Archaeology of a Woman, whose generally odd title only alludes to a minor subplot, is entirely concerned with the neurological: Director Sharon Greytak filters most of the film through the eyes of Margaret (Sally Kirkland), a septuagenarian whose mind slowly succumbs to early-onset dementia. Margaret’s daughter, Kate (Victoria Clark), a chef on the cusp of breaking out in the New York culinary scene (and who makes men inexplicably fall head over heels with her, even though she doesn’t give them the time of day), reluctantly helps her prickly mother as she grapples with her disease, all while a dark secret from Margaret’s life becomes (literally) unburied. From the outset, Archaeology of a Woman purports to be an incisive character study dramatized through outré “dream logic,” but Greytak’s ineptitude at this very Lynchian aesthetic sucks all nuance and spirit out of the film.
Greytak pieces together a perpetual slipstream of memories and flashbacks under the notion that these moments from Margaret’s past will elaborate on her present state. But Greytak only seems willing to define Margaret on the grounds of her dementia, and the repetitive string of superficial incidents that result from Margaret’s condition (such as when she puts her blouse in the refrigerator) provide enough situational fodder for the story that the filmmaker further resists investigating the complexities of the character. This leaves the aimless narrative thread involving Margaret’s relationship with local police officer Calder (James Murtaugh), who’s forever linked to her by an ambiguous murder they committed when they were younger, as little more than another outlet for Greytak’s indulgence of style: After police find the body she and Calder buried, Margaret begins to infrequently see Calder again, her mind continually flashing back to that fateful night until the past begins to project on the present.

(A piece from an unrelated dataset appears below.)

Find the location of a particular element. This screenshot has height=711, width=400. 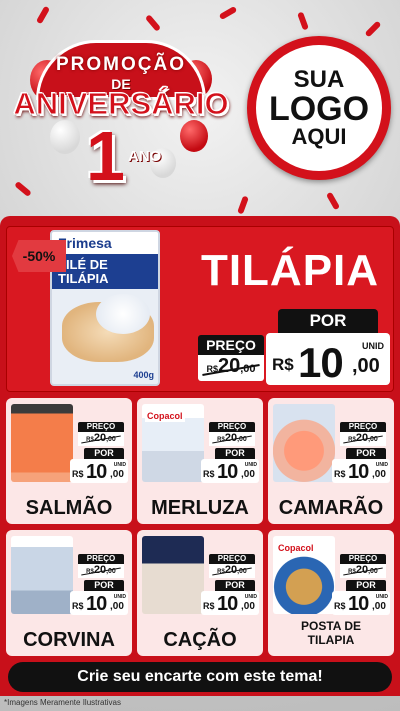

product-name: SALMÃO is located at coordinates (69, 508).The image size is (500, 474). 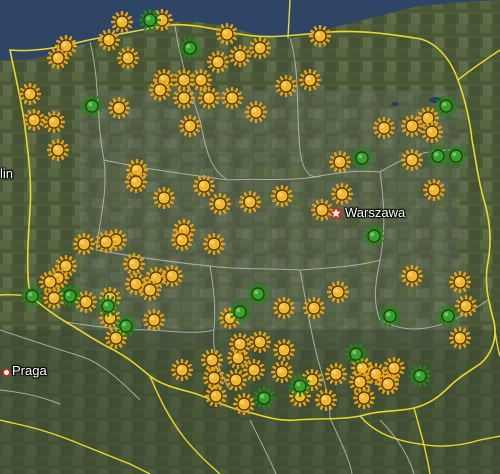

An extended dance between Margaret and Calder marks the culmination of the lovers’ decades-long attraction, but Greytak never gives an inkling as to why their love has endured (or, for that matter, who Calder is as a person), which makes the moment unintentionally cold. And like most of Archaeology of a Woman, this sequence, which is done in a single unbroken take and replete with oneiric imagery, seems like just another opportunity for Greytak to contrive another desperate stab at unconventional filmmaking.